Colin’s background

Cinnabar moth caterpillars feeding on ragwort – a recent photograph which I took that doesn’t do justice to the incredible vibrancy of colour of these dedicated feeders eating with such energy and purpose on the flowers of their native food plant!

I am very committed to personal therapy as truly life-affirming. This commitment is reflected in my training and work experience. Here, briefly, is some of my background:

Training

1997-1999, I did an Advanced Diploma in Counselling and Psychotherapy at Tower Hamlets College of Further Education. I trained alongside local people who were from many walks of life. Together, we learnt the core conditions of the person-centred approach – empathy, unconditional positive regard and congruence. These core conditions provide a solid basis for building relationship in the therapy room. More than that, though, the course gave me so many opportunities to learn with people whose experience was so different from my own. It was truly life changing and I feel such gratitude for having trained alongside the people in that group.

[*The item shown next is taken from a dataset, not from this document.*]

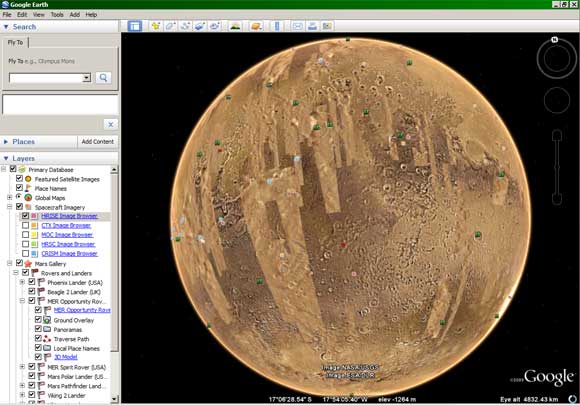Image resolution: width=580 pixels, height=405 pixels.
Task: Open the planet switcher toolbar icon
Action: point(256,26)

Between 2000 and 2002, I completed a Diploma in Post-Traumatic Stress Counselling. Over the years, I have built on this training through belonging to trauma-informed services in the NHS. I continue to learn effective ways to work with trauma and to apply interventions that can assist people who have severe, unresolved trauma.

From 2002 until 2008, I undertook Psychoanalytic Psychotherapy training. This substantial training equips me to work with unconscious process and dream life. I also gained greater attachment security through attending personal therapy at higher frequency.

Work experience

I began working as a therapist in 1998. I’ve worked in the NHS for the past 25 years, finally ending this work in April 2025. During the last 10 years, I was working on a prison PIPE, actively building community with prison officers, prisoners and clinical psychology colleagues. Increasingly, I became involved in a Farms and Gardens area seeing it as a response to the deadening effects of long-term imprisonment on feelings, sensing and thinking. As I became more engaged at developing interventions to address sensory, relational and emotional deprivation so I have become more receptive to the incredible sensory appeal of so much in the natural world. I am sure the everyday images won’t always connect but the intention is simply to highlight just how appealing nature can be to our senses.

For 12 years (2002-2014), I also worked on a housing estate in Newham and helped to form a charity that was about building networks of emotional support. We saw how so many people could feel isolated and alone with their difficulties. We wanted to foster more of a choice, do you have to walk the hard road on your own? Might you walk the road with others alongside you? Eventually, the charity ran out of options and had to close but this understanding that neighbourhood and community are vital to our health and wellbeing continues to engage my thinking. I look for imaginative ways to stay in step with the movement and rhythms of the natural world and for building connections that strengthen community.

I will make space on this website for ongoing thoughts and reflections that have grown out of my work in the forensic context and which affirm my engagement with themes from the natural world. Through these reflections, I hope to make wider connections – and I welcome responses.

Nowadays, my primary focus is on personal therapy from my consulting room in Highams Park. I have been working from this location since 2006 and anticipate continuing to do so for many more years ahead.